VIGS 在園藝植物中被廣泛應用，侵染材料常選擇種球和幼苗等植物組織。例如，利用種球作為侵染材料的唐菖蒲（Gladiolus hybridus）［29］，以及利用7 周齡幼苗作為侵染材料的罌粟（California poppy）［30］。除上述植物組織外，還可以采用切花甚至瓣片等離體植物組織作為侵染材料。例如，瓜葉菊（Senecio cruentus）采用切花作為浸染材料，通過花葶注射和真空浸潤頭狀花序成功沉默花青素途徑基因ScANS使花色改變［28］；玫瑰（Rosa hybrida）采用切花和瓣片作為浸染材料，通過真空法成功沉默與花衰老有關的基因RhWRKY33，使植株延緩衰老［31］。

采用切花或瓣片進行VIGS體系構建，相較于種球或幼苗而言，材料更易獲取，并且見效更快，能夠有效避免侵染種球或幼苗后成花過程太久導致的病毒失效問題，同時便于發現問題并及時優化體系。前人研究發現，佛焰苞的切花與瓣片在返青過程中外表皮均由黃轉綠，變化趨勢一致［7］，因此本研究選取了體積更小更易操作的佛焰苞瓣片為試驗材料，利用14 mm 打孔器保證取材的均一以及規整。在同一時空內，植物葉片尖端的衰老先于基部［32］，衰老部位的細胞分裂和代謝能力較差。彩色馬蹄蓮的佛焰苞本質是變態葉，本研究中對佛焰苞中部孔片的延緩返青效果高于上部孔片，推測可能是由于較上部而言，中部組織更幼嫩，細胞活力更強。在特定范圍內，真空條件下侵染植物組織時間越長，沉默效果越好。例如，小麥幼苗和玉米幼苗在無真空條件下侵染的沉默效率低于真空條件下侵染的沉默效率［33］。本研究中佛焰苞孔片在真空5 min條件下的侵染效率高于3 min，與上述結論相符。
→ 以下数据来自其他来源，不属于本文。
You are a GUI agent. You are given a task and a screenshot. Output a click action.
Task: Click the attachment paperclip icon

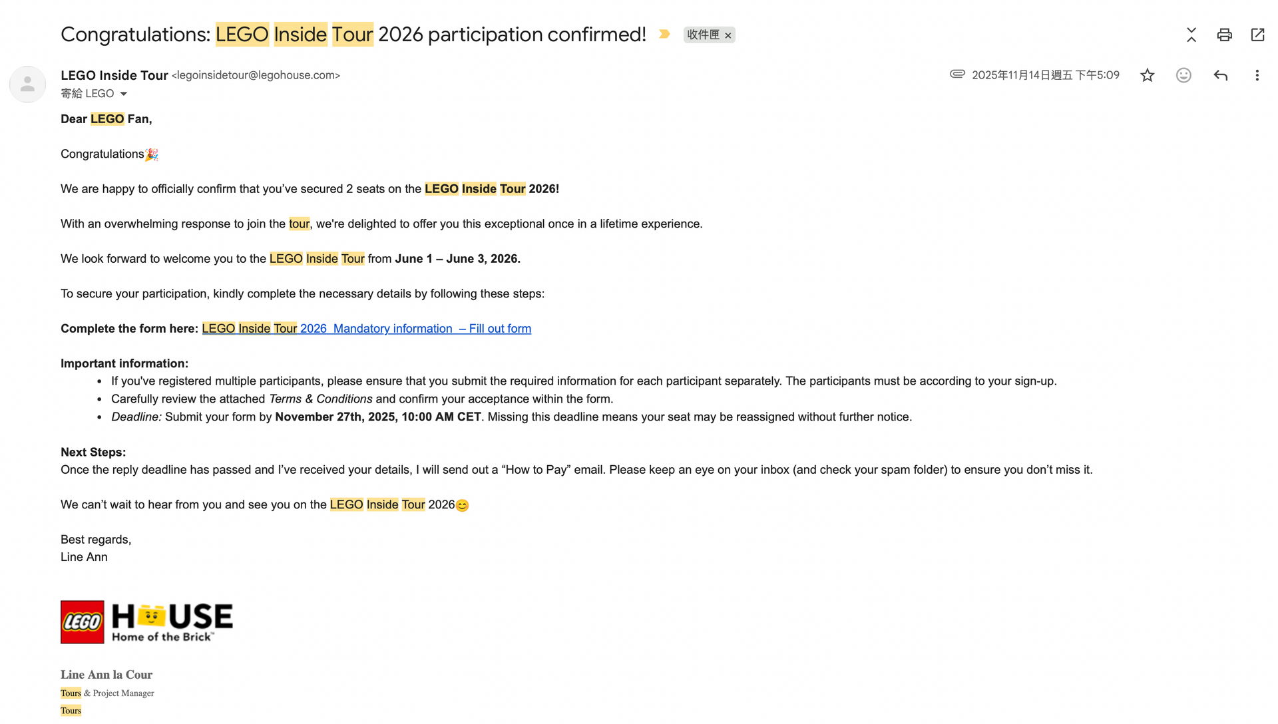click(x=957, y=74)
本研究驗證了彩色馬蹄蓮葉綠素合成關鍵基因的功能，成功構建了馬蹄蓮的離體VIGS 體系，為進一步探索彩色馬蹄蓮佛焰苞返青基因的功能提供了技術支持。

4 結論

本研究針對彩色馬蹄蓮現有穩定遺傳轉化體系不成熟，無法驗證基因功能等問題，采用優化的試驗體系對葉綠素合成關鍵基因ZhGluTR和ZhChlH進行沉默，構建彩色馬蹄蓮佛焰苞離體VIGS 技術體系；測定3 種菌液侵染后各個試驗組中孔片的表型、色差值以及色素含量。綜合得出最佳處理方式為對佛焰苞中部真空處理5 min，即該方式延遲返青的效果最好。